Part of a data file:

===============

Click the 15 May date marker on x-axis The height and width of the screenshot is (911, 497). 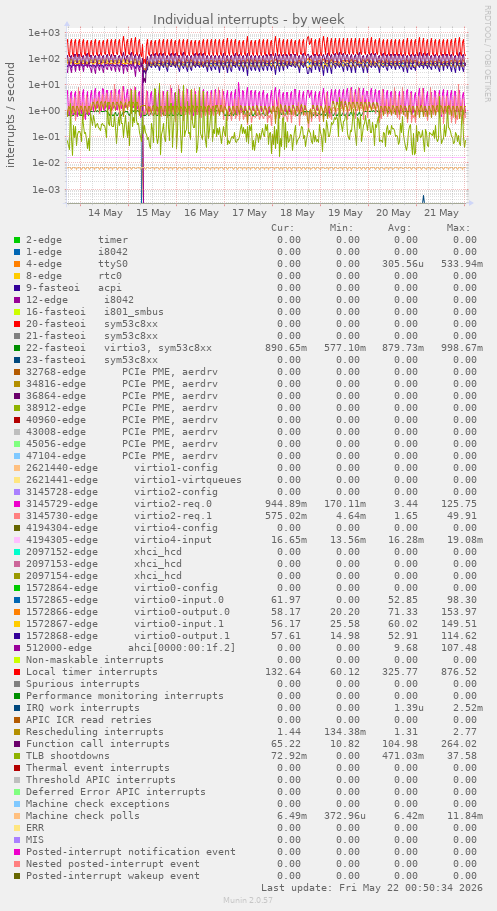click(153, 213)
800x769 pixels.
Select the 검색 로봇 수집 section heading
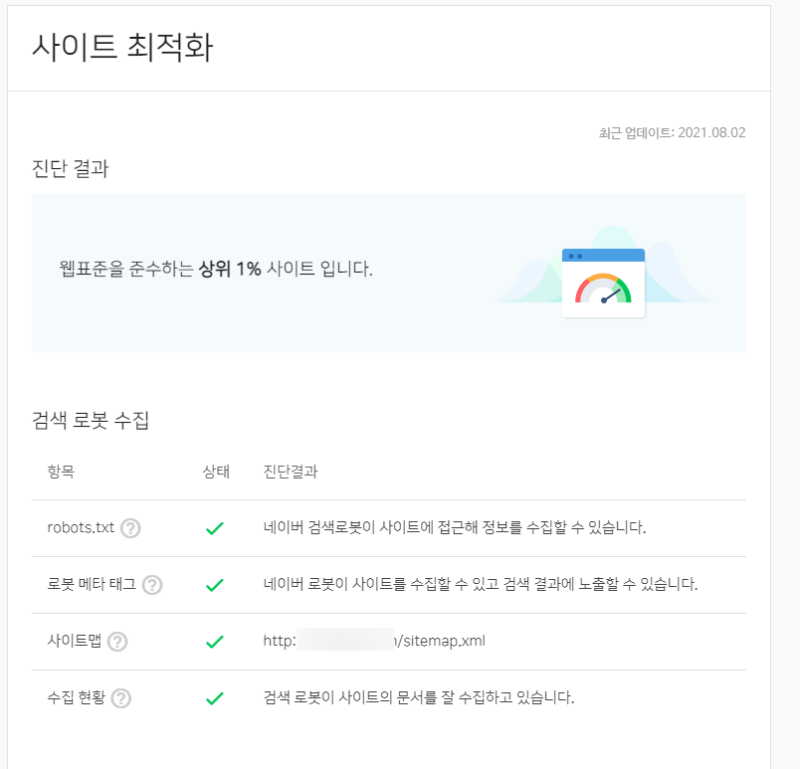[87, 420]
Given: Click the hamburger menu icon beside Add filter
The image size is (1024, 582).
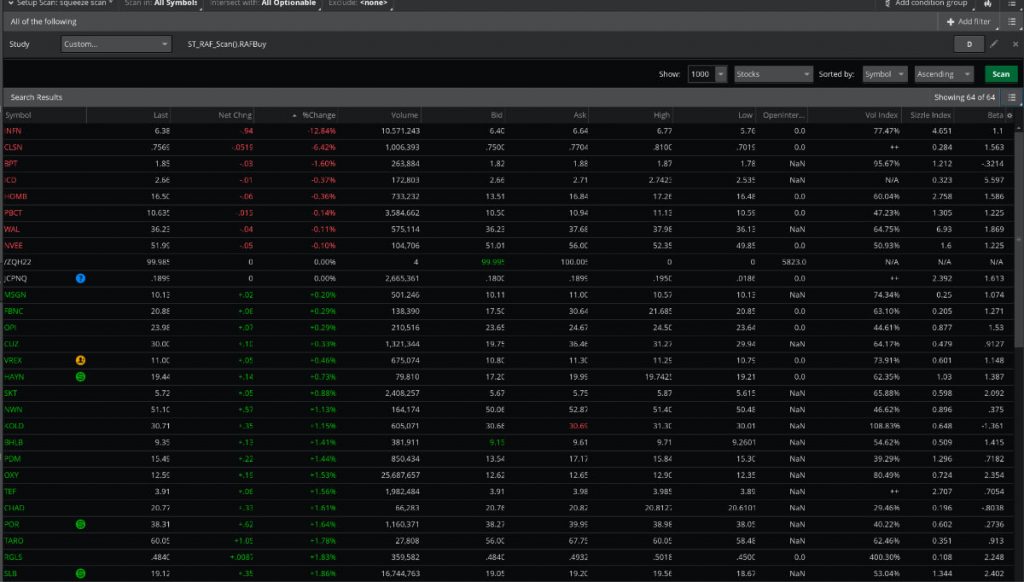Looking at the screenshot, I should [x=1012, y=21].
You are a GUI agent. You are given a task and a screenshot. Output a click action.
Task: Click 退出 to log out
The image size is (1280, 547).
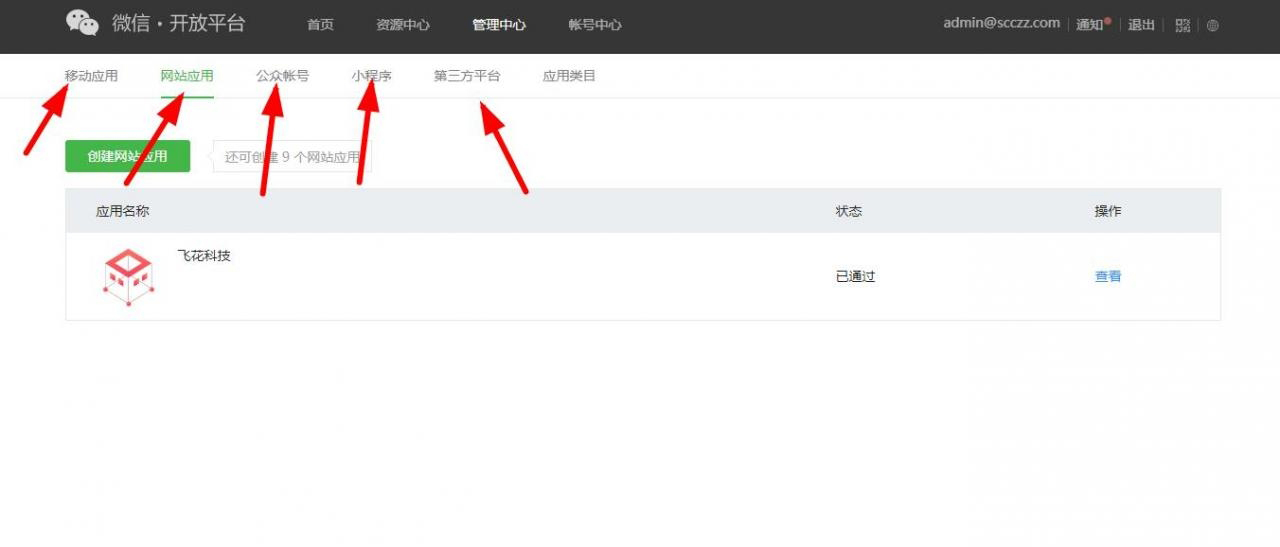(1141, 25)
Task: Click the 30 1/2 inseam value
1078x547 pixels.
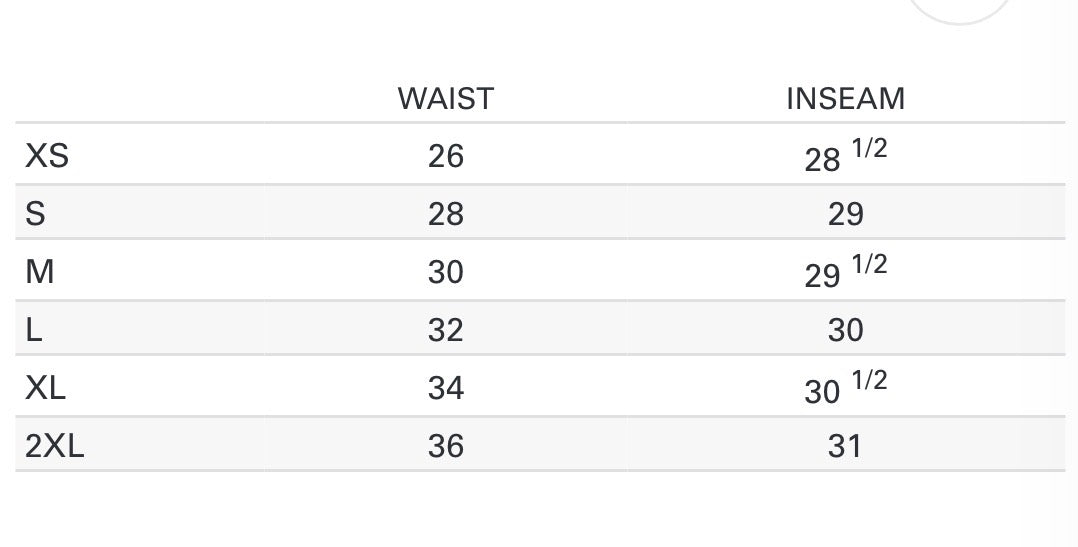Action: [x=845, y=388]
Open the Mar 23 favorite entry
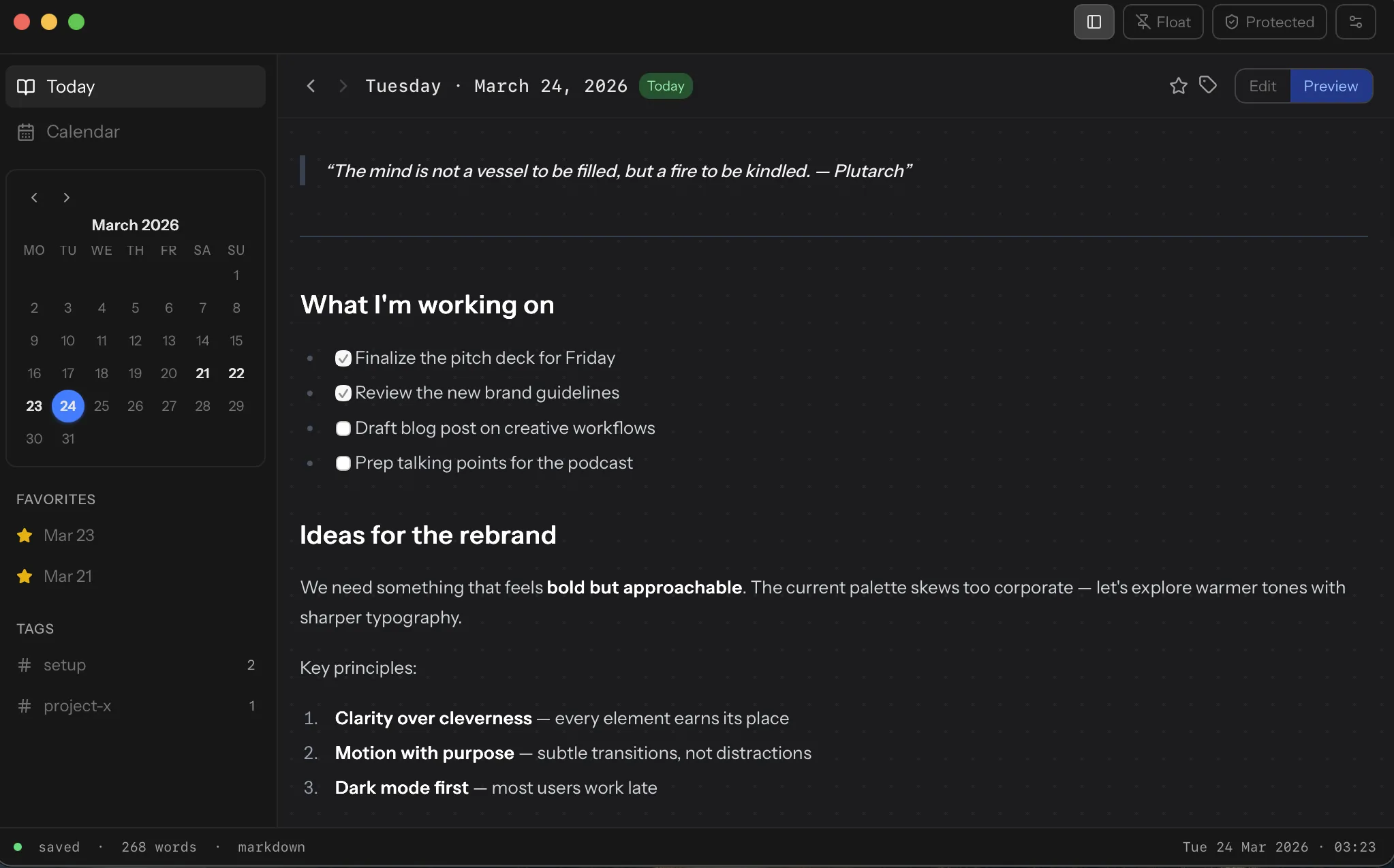 pyautogui.click(x=68, y=536)
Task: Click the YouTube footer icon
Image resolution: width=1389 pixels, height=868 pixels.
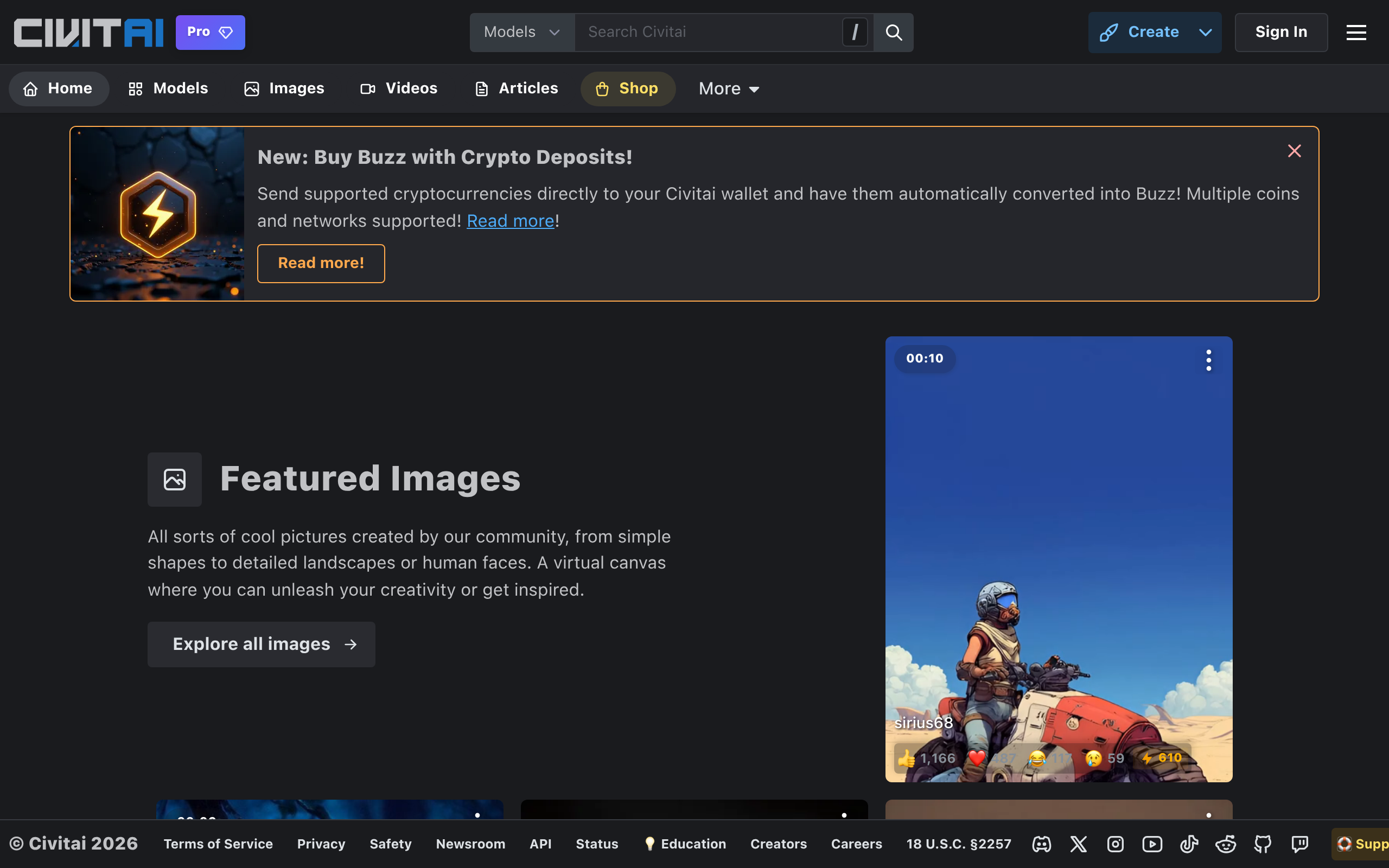Action: (1152, 844)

===============

Exercise details: Rewrite everything in the data from the line containing "Given: Click the" down to the line containing "Action: [x=845, y=388]" as a Markdown table with the columns Row and Line, numbering each line and skipping blank ones. Leave the pictures out of your answer.

Result:
| Row | Line |
|---|---|
| 1 | Given: Click the hamburger menu icon beside Add filter |
| 2 | The image size is (1024, 582). |
| 3 | Looking at the screenshot, I should [x=1012, y=21]. |
| 4 | You are a GUI agent. You are given a task and a screenshot. Output a click action. |
| 5 | Task: Click 退出 to log out |
| 6 | The image size is (1280, 547). |
| 7 | (1141, 25) |
| 8 | Task: Click the 30 1/2 inseam value |
| 9 | 1078x547 pixels. |
| 10 | Action: [x=845, y=388] |